Another implication for selectively promoting desired outputs is to increase the local concentration of type I IFNs. One method is the tumor-targeted monoclonal antibodies combined with IFN-β. For example, a method of coupling either anti-EGFR or anti-Her2 monoclonal antibodies to IFN-β can result in tumor regression in tumor-bearing mice [86]. In addition, the type I IFNR−/− mice lost the antitumor effect, indicating the importance of host immune cell priming [86]. Thus, transient expression of low IFN-β doses in TME may elevate tumor adaptive immune response.
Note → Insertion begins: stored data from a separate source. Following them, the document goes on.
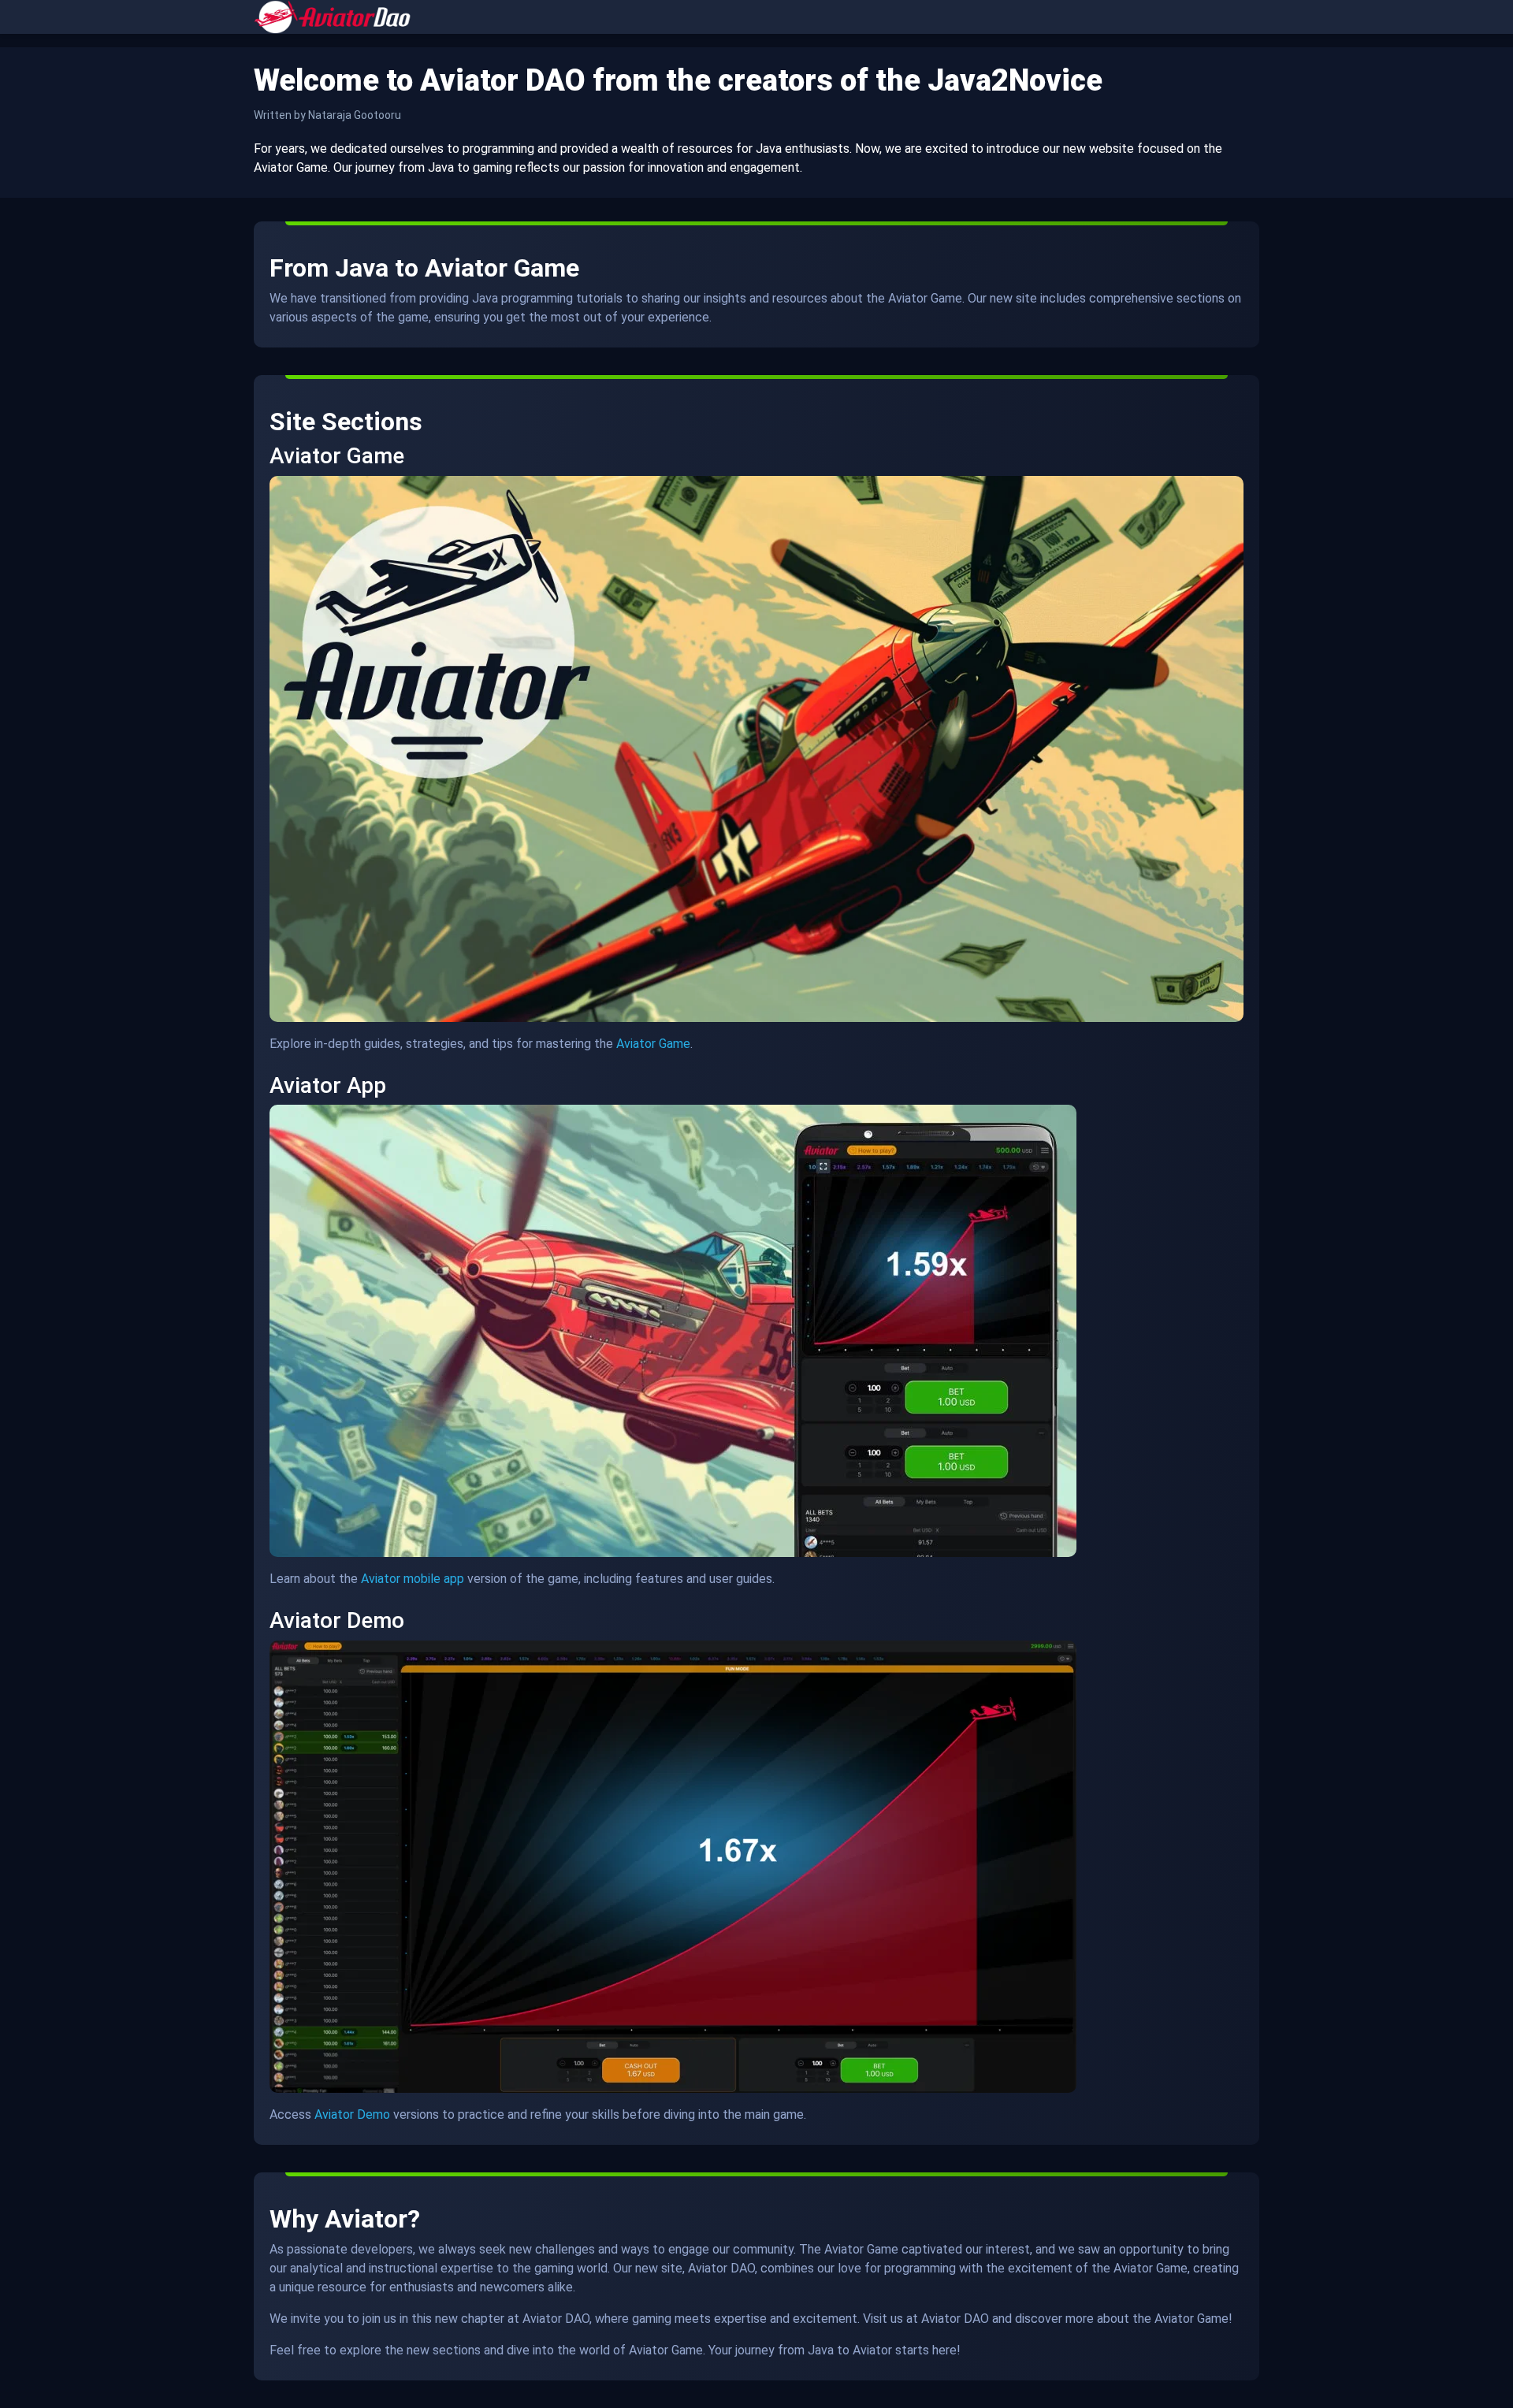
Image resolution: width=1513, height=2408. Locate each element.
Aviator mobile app (412, 1578)
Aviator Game (653, 1043)
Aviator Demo (352, 2114)
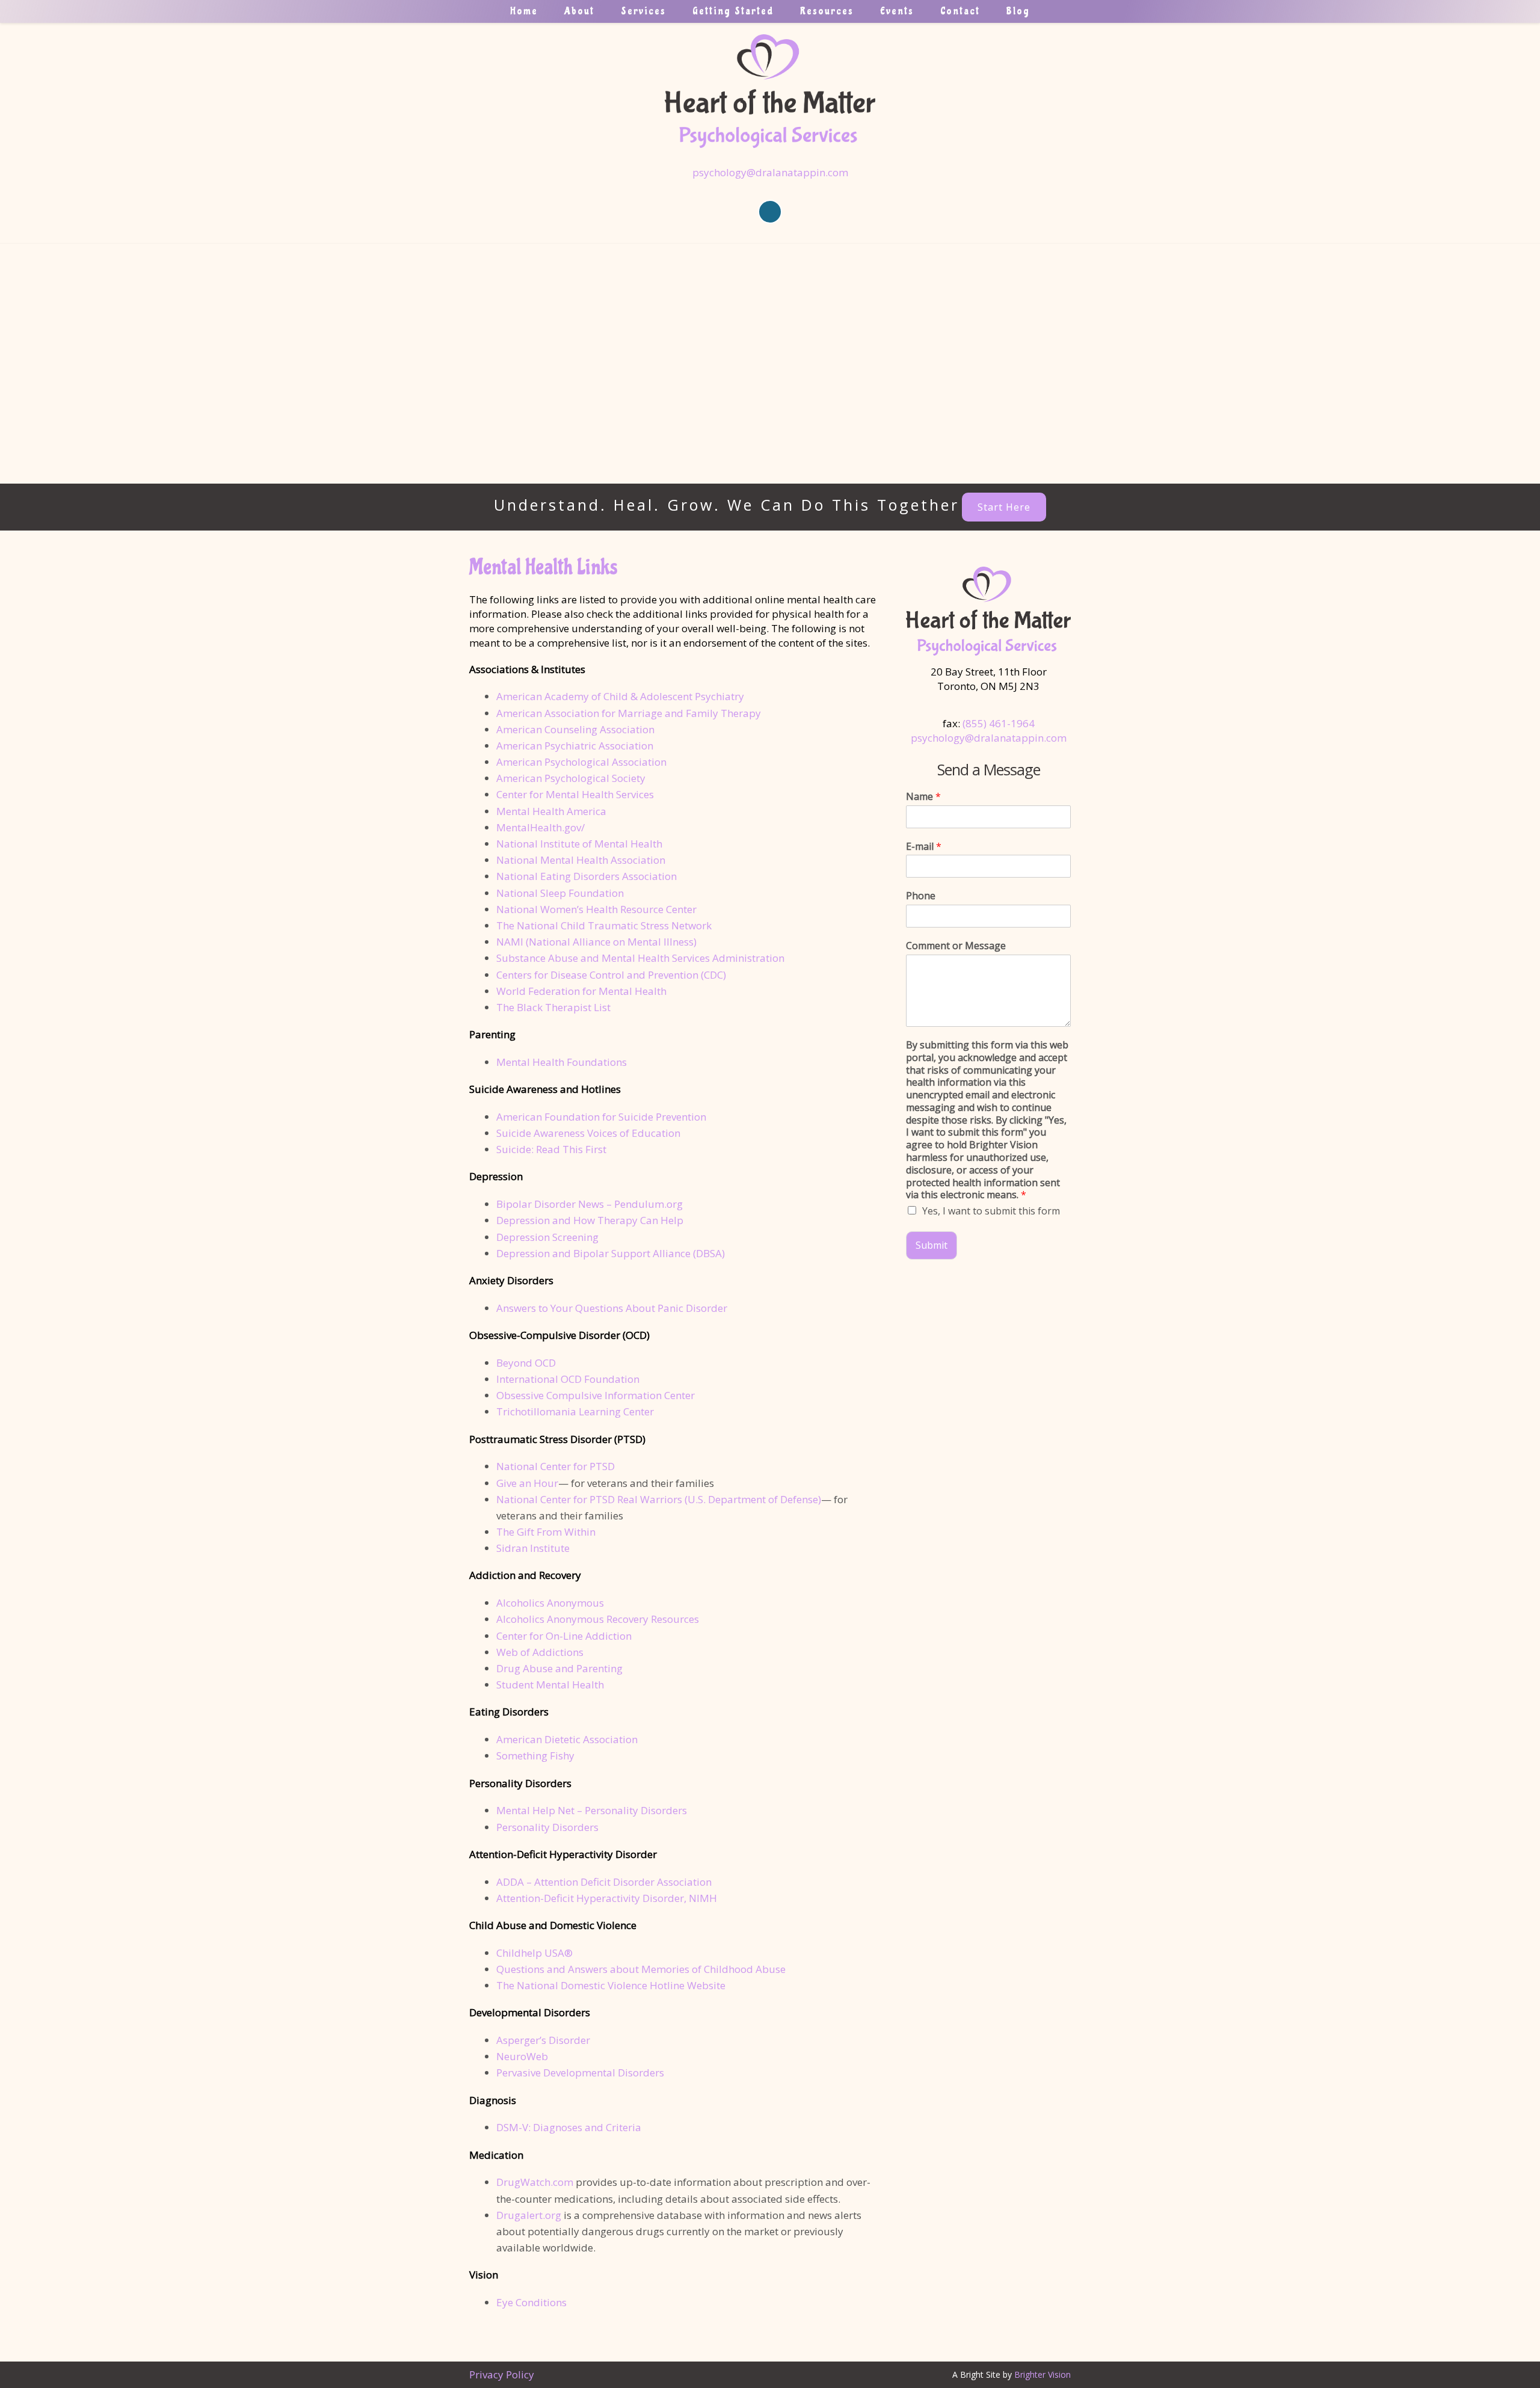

It is also critical to understanding the STING-based TME changes in pre-clinical experiments and clinical trials, so that less side effects may be produced in cancer treatment. Most STING agonists have not encountered pro-tumor effects because just a few doses of treatment could result in a burst of type I IFN production to activate anti-tumor immune system [83]. Therefore, selecting an appropriate dose is vital. For instance, in mouse models, the ADU-S100 injection with low, single dose appears to produce effective tumor-associated T cell responses, while high repetitive doses may impair both T cell response and immune memory formation. Based on this, lower doses might be more helpful because of their ability to generate adaptive immune responses [87]. In addition, given the PD-L1 upregulation observed in STING activation, the combined therapy of STING agonists with anti-PD-1/PD-L1 antibodies would be extremely helpful for anti-cancer therapies.

Conclusion remarks

The burgeoning interest in the STING pathway, using patients’ own immunity to eradicate tumors, is extremely appealing and several STING agonists were developed for cancer treatment with promising pre-clinical results. As a critical immune sensor, the STING pathway plays an important role in tumor control through tumor-derived DNA sensing and T cell priming. This induces T cell presentation in tumors, making the STING pathway a promising strategy combined with ICI therapy. STING agonists can elevate the efficacy of therapies from cancer vaccine, to ICIs to CAR-T immunotherapies. However, emerging pro-tumor roles have been described and a greater understanding of STING-associated TME and biologic mechanism is needed. We believe cGAS-STING pathway manipulation might become a promising strategy combined with cancer immunotherapy.